So to read that csv file, my function :

void read_csv(const string& filename, vector<mat>& images, vector<int>& labels, char separator = ';') 
{
    std::ifstream file(filename.c_str(), ifstream::in);
    if (!file) 
    {
        string error_message = "No valid input file was given, please check the given filename.";
        CV_Error(1, error_message);
    }
    string line, path, classlabel;
    while (getline(file, line)) 
    {
        stringstream liness(line);

        getline(liness, path, separator);
        getline(liness, classlabel);

        if(!path.empty() && !classlabel.empty()) 
        {
            Mat im = imread(path, 0);

            images.push_back(im);
            labels.push_back(atoi(classlabel.c_str()));
        }
    }
}

It is holding data in vector of Mat variables. OpenCV's PCA requires data to be rolled as row vectors in a Mat variable.
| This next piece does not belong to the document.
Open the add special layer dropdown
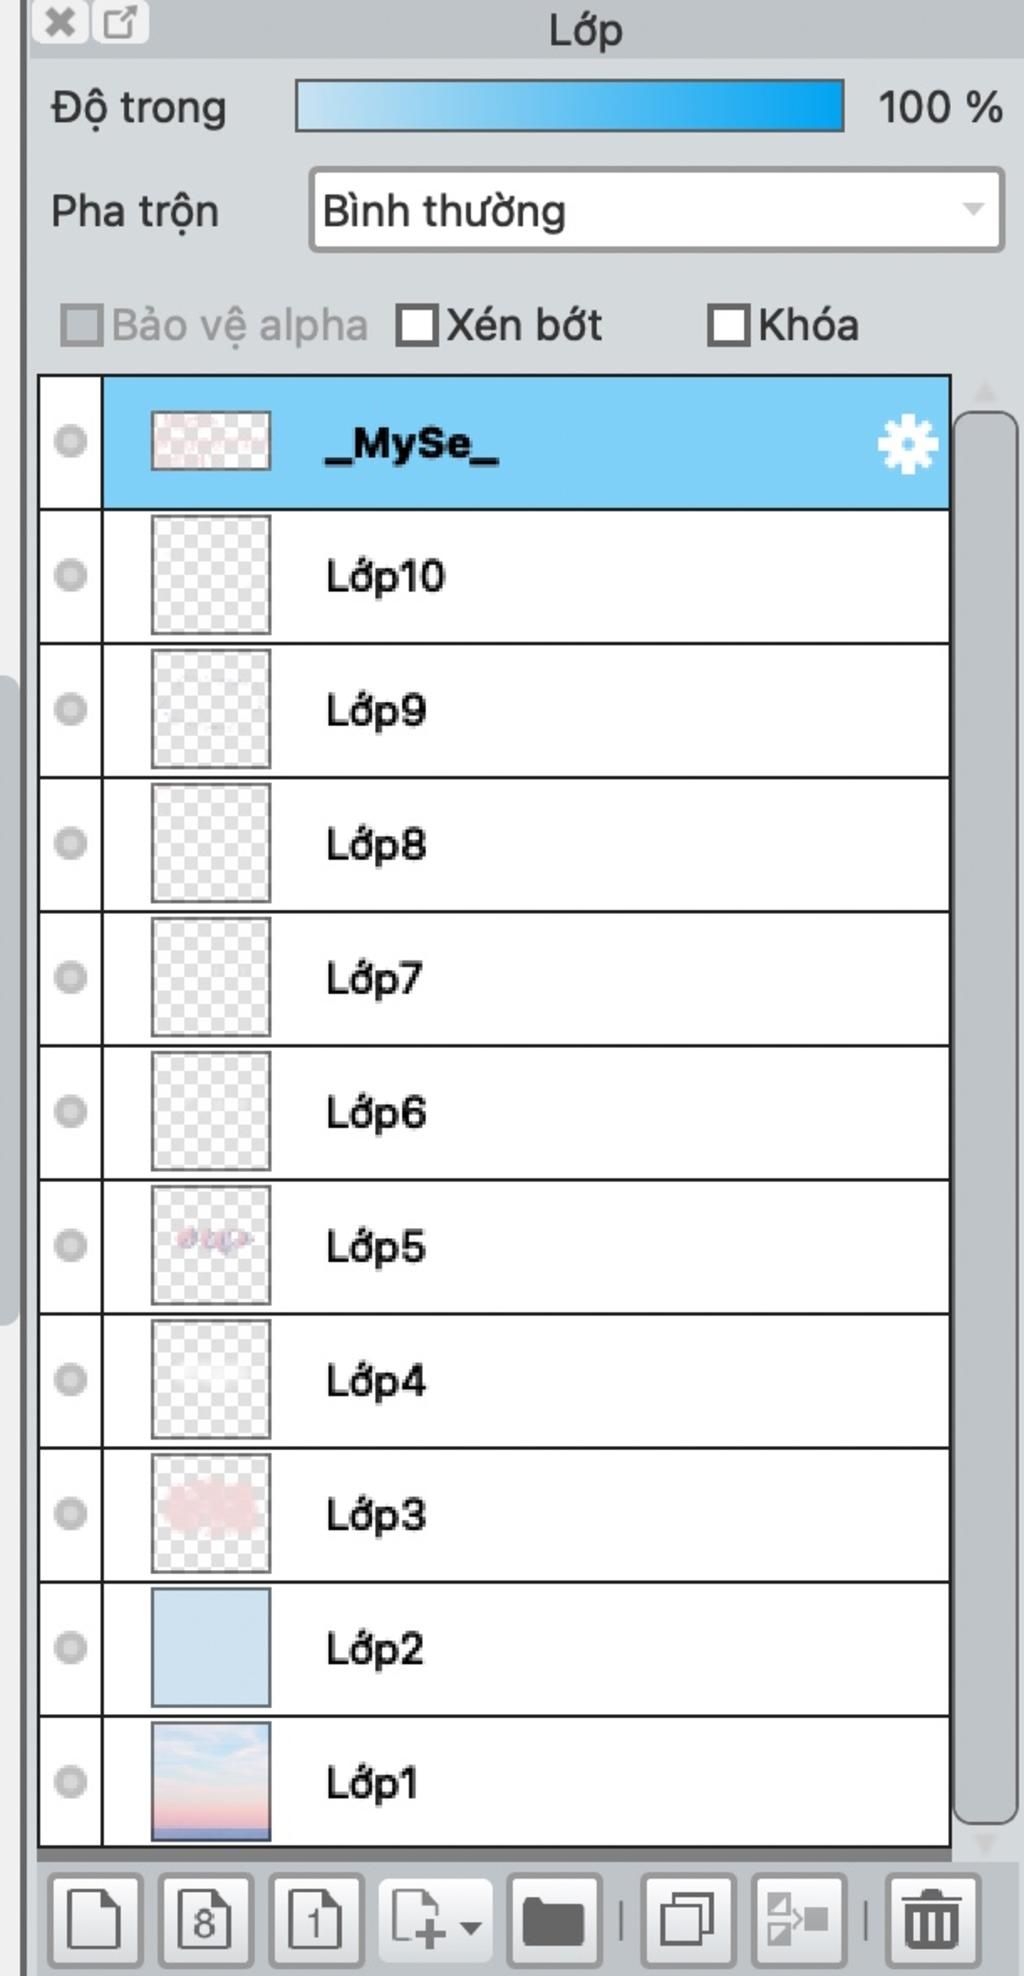The image size is (1024, 1976). click(436, 1919)
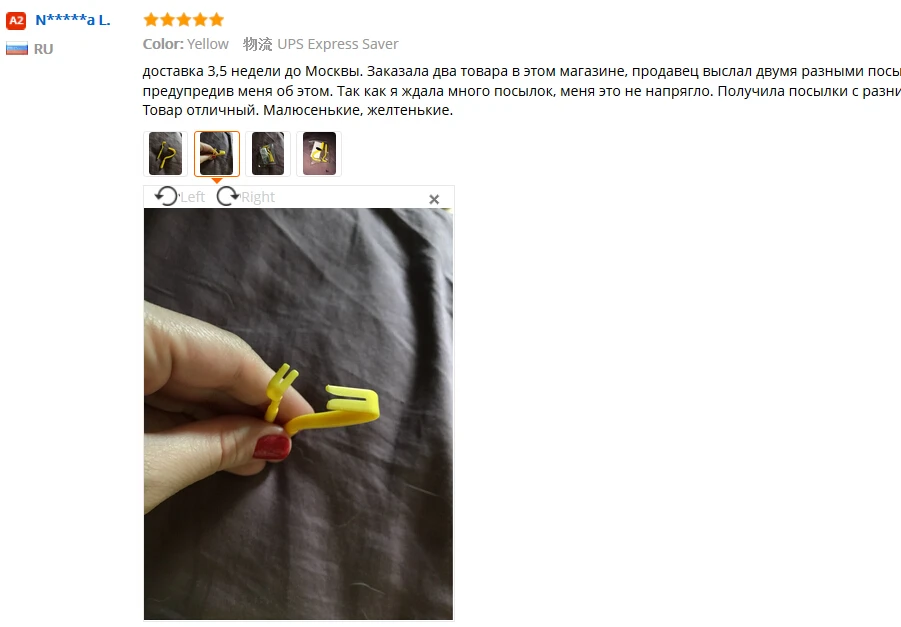Click the Russian flag icon

17,49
To do that :

Mat rollVectortoMat(const vector<Mat> &data)
{
   Mat dst(static_cast<int>(data.size()), data[0].rows*data[0].cols, CV_32FC1);
   for(unsigned int i = 0; i < data.size(); i++)
   {
      Mat image_row = data[i].clone().reshape(1,1);
      Mat row_i = dst.row(i);                                       
      image_row.convertTo(row_i,CV_32FC1, 1/255.);
   }
   return dst;
}

A simple usage of this functions :

int main()
{

    PCA pca;

    vector<Mat> images_train;
    vector<int> labels_train;

    read_csv("train1k.txt",images_train,labels_train);

    Mat rawTrainData = rollVectortoMat(images_train);   

    int pca_size = 500;

    Mat trainData(rawTrainData.rows, pca_size,rawTrainData.type());
    Mat testData(rawTestData.rows,pca_size,rawTestData.type());


    pca(rawTrainData,Mat(),CV_PCA_DATA_AS_ROW,pca_size);

    for(int i = 0; i < rawTrainData.rows ; i++)
        pca.project(rawTrainData.row(i),trainData.row(i));

    cout<<trainData.size()<<endl;

    return 0;
}

trainData variable is the reduced version of the train set. And for pca_size variable; instead of using it as 500; you can give pca to 0.95 to retain %95 variance. I hope this helps for the PCA part. I used this reduced data to train a Neural Network.